■ **SUPPLIED RECORDS**
☆ ☆ ☆ ☆ ☆

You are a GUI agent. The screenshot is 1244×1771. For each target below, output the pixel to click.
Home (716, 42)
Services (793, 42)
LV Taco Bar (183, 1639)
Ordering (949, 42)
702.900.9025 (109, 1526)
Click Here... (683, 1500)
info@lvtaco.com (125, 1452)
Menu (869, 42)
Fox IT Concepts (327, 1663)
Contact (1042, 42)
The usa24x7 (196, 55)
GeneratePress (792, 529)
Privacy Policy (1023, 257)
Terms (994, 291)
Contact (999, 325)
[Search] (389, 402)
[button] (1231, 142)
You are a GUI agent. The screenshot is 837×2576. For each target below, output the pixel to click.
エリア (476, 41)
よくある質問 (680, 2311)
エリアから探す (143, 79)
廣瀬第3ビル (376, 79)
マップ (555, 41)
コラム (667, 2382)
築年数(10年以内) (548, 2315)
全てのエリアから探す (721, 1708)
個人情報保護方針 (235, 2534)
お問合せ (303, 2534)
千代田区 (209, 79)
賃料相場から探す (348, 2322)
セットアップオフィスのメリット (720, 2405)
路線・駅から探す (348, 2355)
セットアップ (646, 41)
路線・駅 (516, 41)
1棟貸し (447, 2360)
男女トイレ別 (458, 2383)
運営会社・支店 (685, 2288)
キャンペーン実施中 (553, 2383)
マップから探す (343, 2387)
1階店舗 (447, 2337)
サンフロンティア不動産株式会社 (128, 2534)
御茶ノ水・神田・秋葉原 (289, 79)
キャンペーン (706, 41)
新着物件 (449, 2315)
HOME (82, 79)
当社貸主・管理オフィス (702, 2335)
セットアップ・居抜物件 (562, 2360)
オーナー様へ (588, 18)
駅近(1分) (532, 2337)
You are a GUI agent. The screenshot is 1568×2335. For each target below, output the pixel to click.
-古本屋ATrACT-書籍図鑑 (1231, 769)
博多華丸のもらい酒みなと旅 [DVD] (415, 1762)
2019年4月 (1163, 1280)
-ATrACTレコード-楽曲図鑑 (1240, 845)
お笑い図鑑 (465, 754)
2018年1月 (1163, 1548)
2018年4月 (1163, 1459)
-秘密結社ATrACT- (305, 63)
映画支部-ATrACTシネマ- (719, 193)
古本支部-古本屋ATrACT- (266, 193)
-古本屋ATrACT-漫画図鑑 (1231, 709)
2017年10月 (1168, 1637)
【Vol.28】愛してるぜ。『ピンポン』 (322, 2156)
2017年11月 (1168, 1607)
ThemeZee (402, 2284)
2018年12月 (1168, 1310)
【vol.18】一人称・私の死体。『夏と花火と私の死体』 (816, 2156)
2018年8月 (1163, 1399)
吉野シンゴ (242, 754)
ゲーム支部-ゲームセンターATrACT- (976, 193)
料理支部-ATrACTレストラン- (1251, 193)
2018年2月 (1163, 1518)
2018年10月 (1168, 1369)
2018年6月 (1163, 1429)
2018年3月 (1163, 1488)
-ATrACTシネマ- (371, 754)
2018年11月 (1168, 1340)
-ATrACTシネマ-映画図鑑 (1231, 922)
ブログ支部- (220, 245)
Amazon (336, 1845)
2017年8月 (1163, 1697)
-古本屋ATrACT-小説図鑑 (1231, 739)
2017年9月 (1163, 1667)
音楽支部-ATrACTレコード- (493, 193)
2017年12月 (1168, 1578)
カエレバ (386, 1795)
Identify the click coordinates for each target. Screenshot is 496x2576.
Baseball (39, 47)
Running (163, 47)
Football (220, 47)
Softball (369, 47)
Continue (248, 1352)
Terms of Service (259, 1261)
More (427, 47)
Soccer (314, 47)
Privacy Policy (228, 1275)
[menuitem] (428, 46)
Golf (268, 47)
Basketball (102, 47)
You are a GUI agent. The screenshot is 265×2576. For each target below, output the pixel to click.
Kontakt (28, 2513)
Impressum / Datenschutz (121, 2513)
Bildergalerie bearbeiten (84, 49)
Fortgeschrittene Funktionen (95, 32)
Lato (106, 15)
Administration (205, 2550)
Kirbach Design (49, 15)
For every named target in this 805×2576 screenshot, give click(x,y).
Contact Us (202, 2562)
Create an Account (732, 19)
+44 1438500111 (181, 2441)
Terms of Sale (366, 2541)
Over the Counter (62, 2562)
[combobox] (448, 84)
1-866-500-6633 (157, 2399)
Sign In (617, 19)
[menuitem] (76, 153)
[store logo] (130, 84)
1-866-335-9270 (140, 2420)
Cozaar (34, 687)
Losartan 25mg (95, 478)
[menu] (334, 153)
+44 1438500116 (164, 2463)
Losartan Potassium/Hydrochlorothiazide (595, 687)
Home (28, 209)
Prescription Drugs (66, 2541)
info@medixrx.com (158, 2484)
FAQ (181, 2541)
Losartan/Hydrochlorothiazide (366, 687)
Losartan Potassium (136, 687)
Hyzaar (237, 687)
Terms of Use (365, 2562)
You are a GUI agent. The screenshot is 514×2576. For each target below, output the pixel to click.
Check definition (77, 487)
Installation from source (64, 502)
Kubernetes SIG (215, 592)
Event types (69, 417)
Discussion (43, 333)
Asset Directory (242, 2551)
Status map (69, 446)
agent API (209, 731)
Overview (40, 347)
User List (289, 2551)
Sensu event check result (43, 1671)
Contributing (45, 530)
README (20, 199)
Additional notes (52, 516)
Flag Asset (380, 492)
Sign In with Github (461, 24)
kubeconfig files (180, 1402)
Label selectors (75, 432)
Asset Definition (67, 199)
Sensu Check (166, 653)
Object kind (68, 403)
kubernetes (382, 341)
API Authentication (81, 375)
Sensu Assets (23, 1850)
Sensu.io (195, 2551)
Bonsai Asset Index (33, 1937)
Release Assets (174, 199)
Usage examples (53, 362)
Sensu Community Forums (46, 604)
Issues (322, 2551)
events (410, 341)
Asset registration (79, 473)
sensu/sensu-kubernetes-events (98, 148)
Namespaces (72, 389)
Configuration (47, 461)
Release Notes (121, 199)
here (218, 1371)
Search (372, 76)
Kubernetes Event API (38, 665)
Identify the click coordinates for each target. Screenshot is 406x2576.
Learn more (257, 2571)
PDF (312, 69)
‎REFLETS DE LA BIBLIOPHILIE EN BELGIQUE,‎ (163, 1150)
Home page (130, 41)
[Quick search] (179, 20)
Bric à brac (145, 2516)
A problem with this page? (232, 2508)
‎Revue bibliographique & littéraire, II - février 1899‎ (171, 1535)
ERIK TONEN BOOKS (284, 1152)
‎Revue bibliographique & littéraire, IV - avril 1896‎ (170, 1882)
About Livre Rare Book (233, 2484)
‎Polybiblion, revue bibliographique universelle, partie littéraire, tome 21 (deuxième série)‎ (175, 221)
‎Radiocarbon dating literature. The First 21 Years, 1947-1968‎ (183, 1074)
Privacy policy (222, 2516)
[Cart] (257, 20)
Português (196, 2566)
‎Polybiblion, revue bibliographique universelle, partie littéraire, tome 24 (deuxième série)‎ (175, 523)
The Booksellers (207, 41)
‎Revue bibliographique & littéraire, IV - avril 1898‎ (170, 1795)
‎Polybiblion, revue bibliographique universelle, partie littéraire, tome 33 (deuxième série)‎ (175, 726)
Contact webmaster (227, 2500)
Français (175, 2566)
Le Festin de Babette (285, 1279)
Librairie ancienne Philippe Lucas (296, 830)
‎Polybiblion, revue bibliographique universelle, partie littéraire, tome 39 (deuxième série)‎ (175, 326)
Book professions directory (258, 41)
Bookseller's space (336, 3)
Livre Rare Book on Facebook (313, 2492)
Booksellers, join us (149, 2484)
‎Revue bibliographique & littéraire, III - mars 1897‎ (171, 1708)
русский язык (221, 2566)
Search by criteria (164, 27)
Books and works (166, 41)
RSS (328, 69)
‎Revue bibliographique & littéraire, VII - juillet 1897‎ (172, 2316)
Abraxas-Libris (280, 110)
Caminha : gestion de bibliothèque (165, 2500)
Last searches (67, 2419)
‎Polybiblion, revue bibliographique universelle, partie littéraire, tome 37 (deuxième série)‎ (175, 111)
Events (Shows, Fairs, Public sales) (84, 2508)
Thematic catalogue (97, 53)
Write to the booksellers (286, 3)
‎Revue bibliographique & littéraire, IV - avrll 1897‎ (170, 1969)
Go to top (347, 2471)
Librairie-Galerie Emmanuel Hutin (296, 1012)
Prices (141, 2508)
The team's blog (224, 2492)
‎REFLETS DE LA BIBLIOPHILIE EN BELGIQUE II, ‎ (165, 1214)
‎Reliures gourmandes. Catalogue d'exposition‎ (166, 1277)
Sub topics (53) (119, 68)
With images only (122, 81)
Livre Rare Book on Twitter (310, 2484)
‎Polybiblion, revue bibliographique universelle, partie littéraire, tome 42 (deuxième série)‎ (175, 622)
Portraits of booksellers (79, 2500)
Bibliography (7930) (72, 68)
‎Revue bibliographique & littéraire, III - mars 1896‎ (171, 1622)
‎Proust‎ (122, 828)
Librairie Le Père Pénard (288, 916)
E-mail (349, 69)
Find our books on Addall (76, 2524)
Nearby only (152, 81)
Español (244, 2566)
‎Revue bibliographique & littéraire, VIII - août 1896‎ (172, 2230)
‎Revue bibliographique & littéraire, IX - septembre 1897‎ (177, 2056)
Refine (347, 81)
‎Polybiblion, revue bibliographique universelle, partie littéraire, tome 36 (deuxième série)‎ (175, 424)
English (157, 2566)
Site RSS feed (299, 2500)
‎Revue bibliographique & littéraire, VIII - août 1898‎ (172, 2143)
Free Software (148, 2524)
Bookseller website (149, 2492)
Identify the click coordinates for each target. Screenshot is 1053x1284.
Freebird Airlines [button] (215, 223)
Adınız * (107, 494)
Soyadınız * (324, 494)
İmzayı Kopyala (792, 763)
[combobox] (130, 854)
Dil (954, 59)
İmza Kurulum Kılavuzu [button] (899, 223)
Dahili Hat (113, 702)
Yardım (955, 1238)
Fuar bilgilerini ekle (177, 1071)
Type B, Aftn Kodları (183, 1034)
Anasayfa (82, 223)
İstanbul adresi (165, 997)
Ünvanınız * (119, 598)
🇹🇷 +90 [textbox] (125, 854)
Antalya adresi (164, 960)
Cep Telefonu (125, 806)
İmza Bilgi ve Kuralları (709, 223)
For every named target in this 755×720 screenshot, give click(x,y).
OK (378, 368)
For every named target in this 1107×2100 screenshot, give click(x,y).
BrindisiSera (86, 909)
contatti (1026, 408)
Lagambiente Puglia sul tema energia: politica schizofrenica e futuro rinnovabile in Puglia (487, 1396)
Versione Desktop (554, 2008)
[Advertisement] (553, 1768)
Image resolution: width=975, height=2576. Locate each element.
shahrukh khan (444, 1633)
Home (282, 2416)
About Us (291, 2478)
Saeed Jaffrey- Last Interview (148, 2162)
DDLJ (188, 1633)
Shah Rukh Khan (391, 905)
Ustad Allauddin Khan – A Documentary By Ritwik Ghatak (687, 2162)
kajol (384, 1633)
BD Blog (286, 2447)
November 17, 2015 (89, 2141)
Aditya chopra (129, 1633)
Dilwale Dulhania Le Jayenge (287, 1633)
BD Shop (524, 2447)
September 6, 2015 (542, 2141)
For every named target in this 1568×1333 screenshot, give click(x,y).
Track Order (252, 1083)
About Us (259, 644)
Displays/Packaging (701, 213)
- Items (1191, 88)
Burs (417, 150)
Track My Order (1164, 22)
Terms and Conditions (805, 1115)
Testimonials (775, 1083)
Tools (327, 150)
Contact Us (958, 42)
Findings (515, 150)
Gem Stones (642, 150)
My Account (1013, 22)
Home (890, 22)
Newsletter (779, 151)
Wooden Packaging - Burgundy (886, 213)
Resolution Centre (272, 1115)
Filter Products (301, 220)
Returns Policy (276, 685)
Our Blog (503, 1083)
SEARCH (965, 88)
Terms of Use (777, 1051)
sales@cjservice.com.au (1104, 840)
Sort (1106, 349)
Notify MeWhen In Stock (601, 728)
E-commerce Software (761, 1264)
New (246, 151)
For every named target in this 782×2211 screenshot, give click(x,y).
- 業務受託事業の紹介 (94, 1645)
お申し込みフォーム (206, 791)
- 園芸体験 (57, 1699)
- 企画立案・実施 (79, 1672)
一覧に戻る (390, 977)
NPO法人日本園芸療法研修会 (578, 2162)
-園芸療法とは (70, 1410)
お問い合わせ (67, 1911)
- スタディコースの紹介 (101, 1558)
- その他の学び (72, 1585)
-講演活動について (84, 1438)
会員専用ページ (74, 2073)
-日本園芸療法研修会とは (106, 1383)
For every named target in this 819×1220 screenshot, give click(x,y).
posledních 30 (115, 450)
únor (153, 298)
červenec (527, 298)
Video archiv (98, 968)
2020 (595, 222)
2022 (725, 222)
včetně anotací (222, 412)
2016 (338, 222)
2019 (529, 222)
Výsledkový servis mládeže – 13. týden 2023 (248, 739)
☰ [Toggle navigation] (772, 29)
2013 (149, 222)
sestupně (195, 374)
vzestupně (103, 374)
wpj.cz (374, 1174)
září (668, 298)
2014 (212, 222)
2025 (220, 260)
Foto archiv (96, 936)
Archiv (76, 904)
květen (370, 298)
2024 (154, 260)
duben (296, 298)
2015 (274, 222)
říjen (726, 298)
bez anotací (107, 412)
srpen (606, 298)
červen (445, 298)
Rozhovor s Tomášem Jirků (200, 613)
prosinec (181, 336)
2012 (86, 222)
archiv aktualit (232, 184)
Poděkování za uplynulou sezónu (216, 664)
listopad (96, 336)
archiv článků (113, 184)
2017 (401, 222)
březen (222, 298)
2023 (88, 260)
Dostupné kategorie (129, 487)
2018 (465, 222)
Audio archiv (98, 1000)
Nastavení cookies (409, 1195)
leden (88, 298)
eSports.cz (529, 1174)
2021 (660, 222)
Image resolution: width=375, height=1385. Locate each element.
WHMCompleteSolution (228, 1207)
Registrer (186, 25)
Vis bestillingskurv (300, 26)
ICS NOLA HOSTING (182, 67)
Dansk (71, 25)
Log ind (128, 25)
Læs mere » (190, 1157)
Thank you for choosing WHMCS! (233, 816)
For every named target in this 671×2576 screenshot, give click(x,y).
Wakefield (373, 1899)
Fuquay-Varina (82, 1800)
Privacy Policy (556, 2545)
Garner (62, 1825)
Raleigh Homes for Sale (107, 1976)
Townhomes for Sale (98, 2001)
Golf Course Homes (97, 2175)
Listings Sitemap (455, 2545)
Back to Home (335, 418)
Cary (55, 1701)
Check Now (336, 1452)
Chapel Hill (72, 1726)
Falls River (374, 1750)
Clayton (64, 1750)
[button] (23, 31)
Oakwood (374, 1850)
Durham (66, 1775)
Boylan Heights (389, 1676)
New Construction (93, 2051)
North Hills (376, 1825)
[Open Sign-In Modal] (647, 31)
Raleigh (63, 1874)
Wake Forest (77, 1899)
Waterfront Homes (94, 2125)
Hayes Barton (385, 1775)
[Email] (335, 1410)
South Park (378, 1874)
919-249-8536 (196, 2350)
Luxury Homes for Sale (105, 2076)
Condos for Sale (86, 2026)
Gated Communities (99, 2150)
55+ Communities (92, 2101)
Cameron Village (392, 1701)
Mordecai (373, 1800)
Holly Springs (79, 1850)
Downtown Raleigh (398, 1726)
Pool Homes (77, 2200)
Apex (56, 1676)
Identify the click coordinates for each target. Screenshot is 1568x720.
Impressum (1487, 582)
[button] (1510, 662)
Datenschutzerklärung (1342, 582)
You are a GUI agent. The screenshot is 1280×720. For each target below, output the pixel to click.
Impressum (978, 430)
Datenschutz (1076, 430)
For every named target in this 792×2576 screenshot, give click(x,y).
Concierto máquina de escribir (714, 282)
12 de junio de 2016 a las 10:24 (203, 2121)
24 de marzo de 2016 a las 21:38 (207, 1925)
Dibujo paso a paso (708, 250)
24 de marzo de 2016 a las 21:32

☆ ☆ ☆ ☆ ☆

■ **TASK**
Arrange everything from the start of the records down to the line containing "2017年12月 (1168, 1578)" as a Markdown table with the columns Row and Line. Give each line its own numbered row and skip any blank lines.

■ **REPLY TO THE TASK**
| Row | Line |
|---|---|
| 1 | You are a GUI agent. The screenshot is 1244×1771. For each target below, output the pixel to click. |
| 2 | Home (716, 42) |
| 3 | Services (793, 42) |
| 4 | LV Taco Bar (183, 1639) |
| 5 | Ordering (949, 42) |
| 6 | 702.900.9025 (109, 1526) |
| 7 | Click Here... (683, 1500) |
| 8 | info@lvtaco.com (125, 1452) |
| 9 | Menu (869, 42) |
| 10 | Fox IT Concepts (327, 1663) |
| 11 | Contact (1042, 42) |
| 12 | The usa24x7 (196, 55) |
| 13 | GeneratePress (792, 529) |
| 14 | Privacy Policy (1023, 257) |
| 15 | Terms (994, 291) |
| 16 | Contact (999, 325) |
| 17 | [Search] (389, 402) |
| 18 | [button] (1231, 142) |
| 19 | You are a GUI agent. The screenshot is 837×2576. For each target below, output the pixel to click. |
| 20 | エリア (476, 41) |
| 21 | よくある質問 (680, 2311) |
| 22 | エリアから探す (143, 79) |
| 23 | 廣瀬第3ビル (376, 79) |
| 24 | マップ (555, 41) |
| 25 | コラム (667, 2382) |
| 26 | 築年数(10年以内) (548, 2315) |
| 27 | 全てのエリアから探す (721, 1708) |
| 28 | 個人情報保護方針 (235, 2534) |
| 29 | お問合せ (303, 2534) |
| 30 | 千代田区 (209, 79) |
| 31 | 賃料相場から探す (348, 2322) |
| 32 | セットアップオフィスのメリット (720, 2405) |
| 33 | 路線・駅から探す (348, 2355) |
| 34 | セットアップ (646, 41) |
| 35 | 路線・駅 (516, 41) |
| 36 | 1棟貸し (447, 2360) |
| 37 | 男女トイレ別 (458, 2383) |
| 38 | 運営会社・支店 (685, 2288) |
| 39 | キャンペーン実施中 (553, 2383) |
| 40 | マップから探す (343, 2387) |
| 41 | 1階店舗 (447, 2337) |
| 42 | サンフロンティア不動産株式会社 (128, 2534) |
| 43 | 御茶ノ水・神田・秋葉原 (289, 79) |
| 44 | キャンペーン (706, 41) |
| 45 | 新着物件 (449, 2315) |
| 46 | HOME (82, 79) |
| 47 | 当社貸主・管理オフィス (702, 2335) |
| 48 | セットアップ・居抜物件 (562, 2360) |
| 49 | オーナー様へ (588, 18) |
| 50 | 駅近(1分) (532, 2337) |
| 51 | You are a GUI agent. The screenshot is 1568×2335. For each target below, output the pixel to click. |
| 52 | -古本屋ATrACT-書籍図鑑 (1231, 769) |
| 53 | 博多華丸のもらい酒みなと旅 [DVD] (415, 1762) |
| 54 | 2019年4月 (1163, 1280) |
| 55 | -ATrACTレコード-楽曲図鑑 (1240, 845) |
| 56 | お笑い図鑑 (465, 754) |
| 57 | 2018年1月 (1163, 1548) |
| 58 | 2018年4月 (1163, 1459) |
| 59 | -秘密結社ATrACT- (305, 63) |
| 60 | 映画支部-ATrACTシネマ- (719, 193) |
| 61 | 古本支部-古本屋ATrACT- (266, 193) |
| 62 | -古本屋ATrACT-漫画図鑑 (1231, 709) |
| 63 | 2017年10月 (1168, 1637) |
| 64 | 【Vol.28】愛してるぜ。『ピンポン』 (322, 2156) |
| 65 | 2017年11月 (1168, 1607) |
| 66 | ThemeZee (402, 2284) |
| 67 | 2018年12月 (1168, 1310) |
| 68 | 【vol.18】一人称・私の死体。『夏と花火と私の死体』 (816, 2156) |
| 69 | 2018年8月 (1163, 1399) |
| 70 | 吉野シンゴ (242, 754) |
| 71 | ゲーム支部-ゲームセンターATrACT- (976, 193) |
| 72 | 料理支部-ATrACTレストラン- (1251, 193) |
| 73 | 2018年2月 (1163, 1518) |
| 74 | 2018年10月 (1168, 1369) |
| 75 | 2018年6月 (1163, 1429) |
| 76 | 2018年3月 (1163, 1488) |
| 77 | -ATrACTシネマ- (371, 754) |
| 78 | 2018年11月 (1168, 1340) |
| 79 | -ATrACTシネマ-映画図鑑 (1231, 922) |
| 80 | ブログ支部- (220, 245) |
| 81 | Amazon (336, 1845) |
| 82 | 2017年8月 (1163, 1697) |
| 83 | -古本屋ATrACT-小説図鑑 (1231, 739) |
| 84 | 2017年9月 (1163, 1667) |
| 85 | 音楽支部-ATrACTレコード- (493, 193) |
| 86 | 2017年12月 (1168, 1578) |